# A Stick For A Musical Friend



## Stickie (Mar 28, 2016)




----------



## Rodney (Jun 12, 2015)

My daughter plays piano. She would love that one.

Rodney


----------



## MJC4 (Mar 6, 2014)

Sweet! What is the keyboard collar made of?


----------



## Stickie (Mar 28, 2016)

Spacer made of imitation ivory with black coloured acrylic let in


----------



## cobalt (Nov 14, 2013)

very nice craftsmanship.

is that a taga nut?


----------



## CV3 (Jan 30, 2014)

Well done! A sicky your friend will be proud to carry.


----------



## RandyL476 (Aug 24, 2014)

Very well done.


----------



## Sean (Dec 29, 2012)

Those are beauts.


----------



## Gloops (Jan 23, 2015)

Great job, the comments must be Music to your ears


----------



## Batakali (Feb 28, 2016)

Beautiful work! By the way, I can't say your name without thinking of an episode of black adder. " there hasn't been a stickier situation since stickie the stick insect got stuck on a sticky bun."


----------



## LilysDad (Sep 25, 2014)

Beautiful!
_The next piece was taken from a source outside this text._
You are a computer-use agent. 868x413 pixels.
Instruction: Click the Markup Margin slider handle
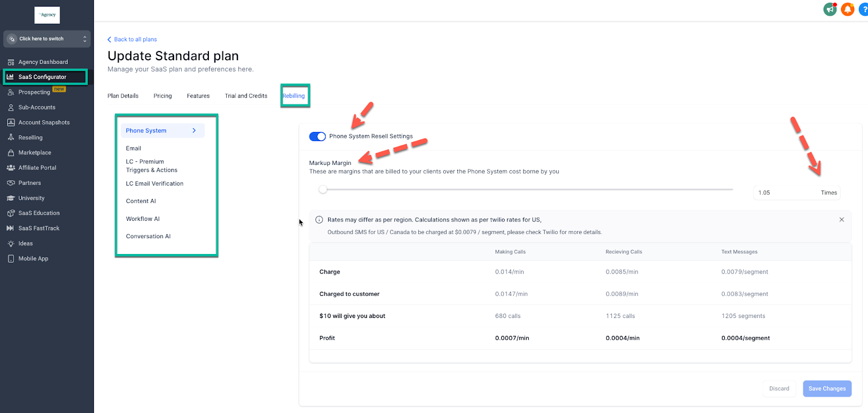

Does that style of handle have a name?


----------



## Stickie (Mar 28, 2016)

Hi
This pattern of handle is a cardigan stick
Regards


----------



## Whiteroselad (Dec 4, 2015)

Beautiful work stickie, I am a fan of the cardigan style handle but I have yet to attempt to imitate the style. I SHALL look forward to trying it out though. N.


----------